§ **EXCERPTED TEXT**
════════════════
Linux Watchdog

Linux Kernel Watchdog Explained

The Linux kernel watchdog is used to monitor if a system is running.
The watchdog module is specific to the hardware or chip being used.
It is useful for systems that are mission critical and need the ability to reboot themselves without human intervention.

Wrong configurations of a watchdog on your system can cause problems like:

  • Endless reboot loop
  • File corruption due to hard reset
  • Unpredictable random reboots
To use watchdog peripheral in Linux, you will need:
  • Watchdog driver
  • Watchdog device node
  • You can recreate it if it doesn't exists:
    
    $ sudo mknod /dev/watchdog c 10 130
    	

Watchdog Module

Watchdog functionality on the hardware side sets up a timer that times out after a predetermined period. The watchdog software then periodically refreshes the hardware timer.
If the software stops refreshing, then after the predetermined period, the timer performs a hardware reset of the device.

In order for a watchdog timer to be functional, the motherboard manufacturer has to use the chip’s watchdog functionality.
Also, you need the right watchdog kernel module to be loaded in your Linux system. Different chips use different modules.
For example:

  • Intel chipsets might use the “iTCO_wdt” module
  • HP hardware might use “hpwdt”
  • IBM mainframes might use “vmwatchdog”
  • Xen VM might use “xen_wdt”
After the module is loaded, you can check /dev/watchdog on the Linux system. If this file is present, that means the watchdog kernel device driver or module was loaded.

  • if no application opens the /dev/watchdog file, then the kernel takes care of resetting the watchdog.
  • The watchdog module is a timer, it won't appear as a dedicated kernel thread, but handled by the soft IRQ thread.
════════════════
§ **RECORDED DATA**
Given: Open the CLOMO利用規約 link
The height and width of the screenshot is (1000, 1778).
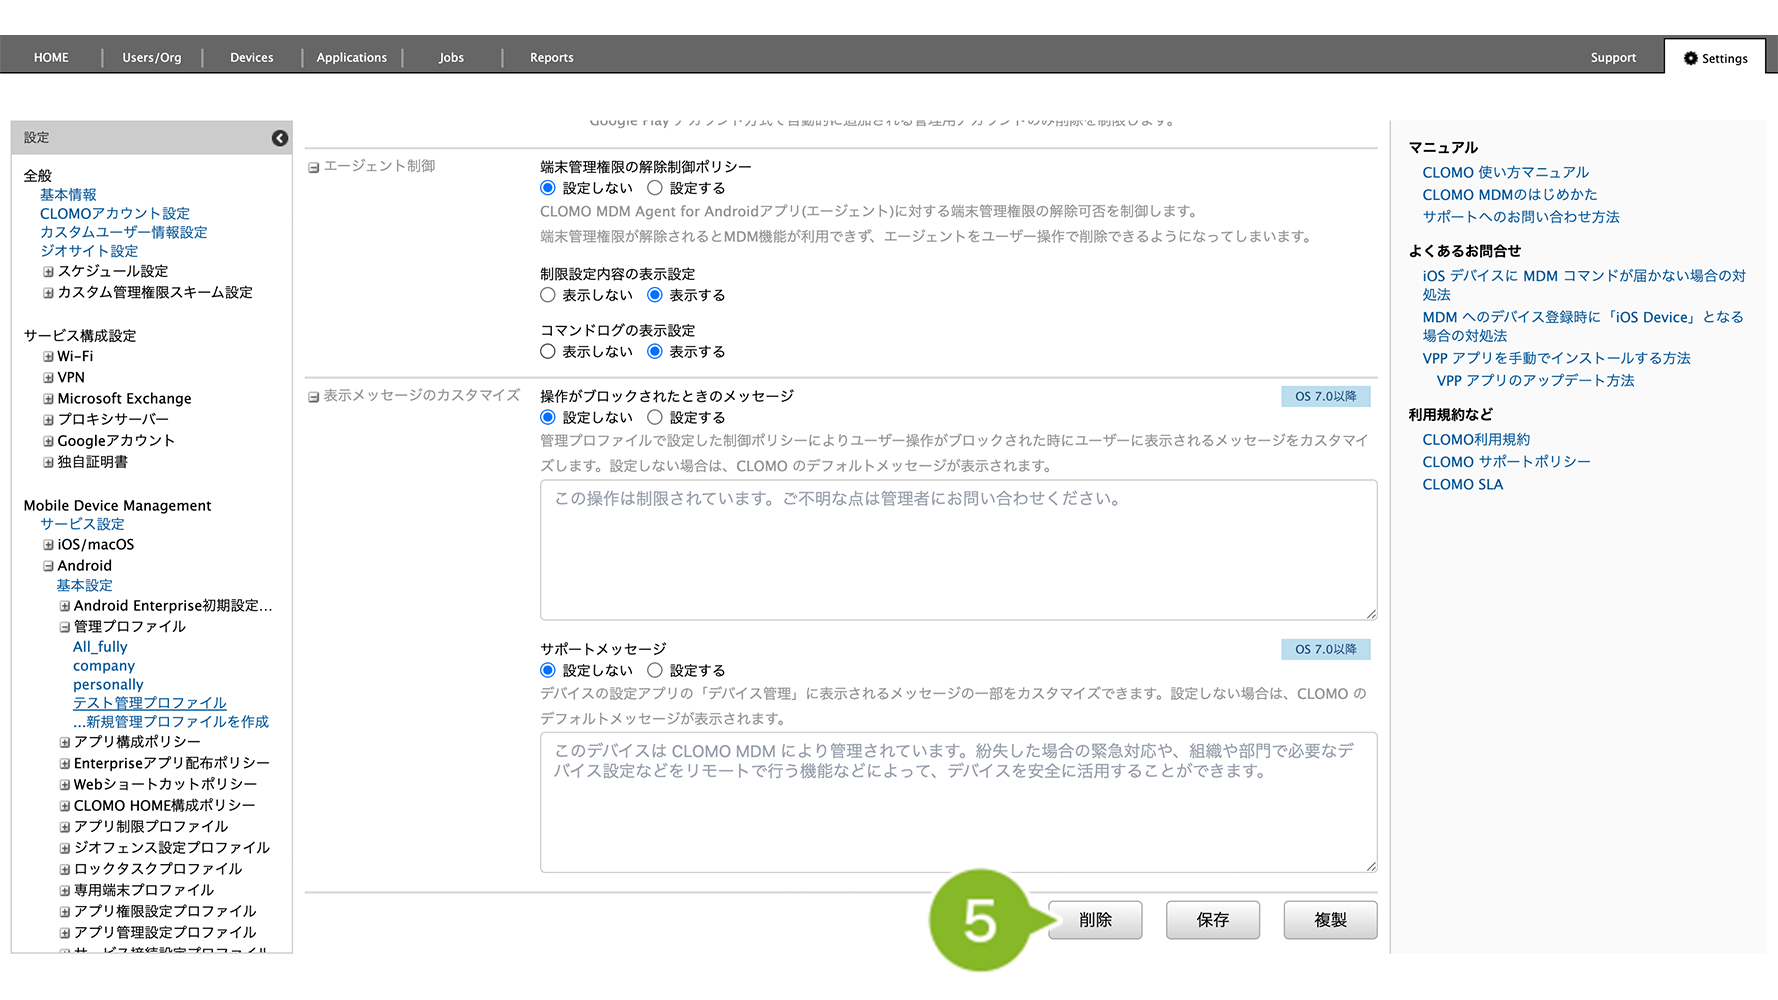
════════════════
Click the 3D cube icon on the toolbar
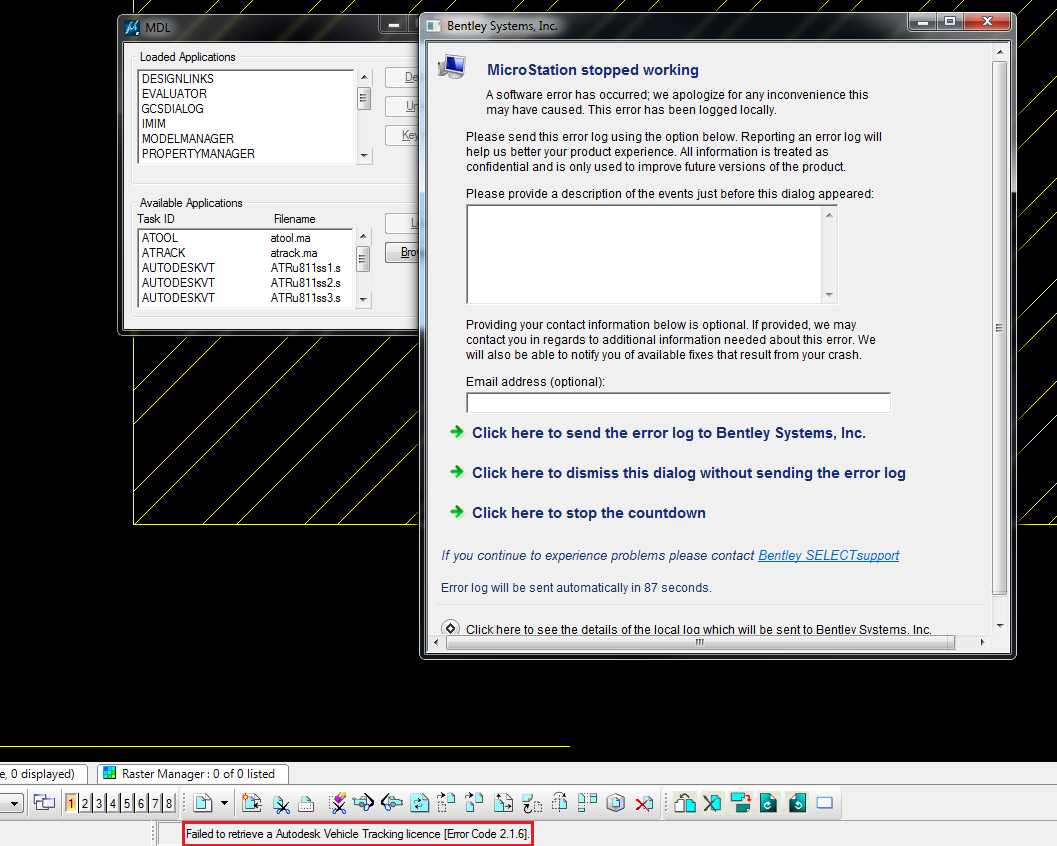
════════════════
§ **WRITTEN REQUEST 1**
In the Linux watchdog text, what handles the watchdog module, given that it does not appear as a dedicated kernel thread?
§ **WRITTEN REQUEST 2**
List every watchdog kernel module named in the Linux watchdog text, along with the hardware each one might be used with.
§ **WRITTEN REQUEST 3**
Continue the Linux watchdog text from its last sentence.

§ **EXPECTED ANSWER 1**
The soft IRQ thread handles it.

§ **EXPECTED ANSWER 2**
- iTCO_wdt: Intel chipsets
- hpwdt: HP hardware
- vmwatchdog: IBM mainframes
- xen_wdt: Xen VM

§ **EXPECTED ANSWER 3**
  • if an application opens this device file, it becomes responsible of the watchdog, and can reset it by writing to the file
  • The system(watchdog daemon) periodically keeps writing to /dev/watchdog. It is also called “kicking or feeding the watchdog”.
    If the system fails to kick or feed the watchdog, then after a while the system is hard reset by the hardware watchdog.

Watchdog Daemon

It opens /dev/watchdog, and keeps writing to it often enough to keep the kernel from resetting, at least once per minute.
You can do it in one of these two ways:
  • Write any character into ‘/dev/watchdog’.
  • Don’t write ‘V’ character
  • Use IOCTL to insert ‘WDIOC_KEEPALIVE’ value.
Each write delays the reboot time another minute.
After a minute of inactivity the watchdog hardware will cause the reset.

It will test the system resources such as memory usage, if the tests fail so that the watchdog is not refreshed, then watchdog causes a shutdown.

watchdog is such a daemon:

  • The watchdog program writes to /dev/watchdog every ten seconds.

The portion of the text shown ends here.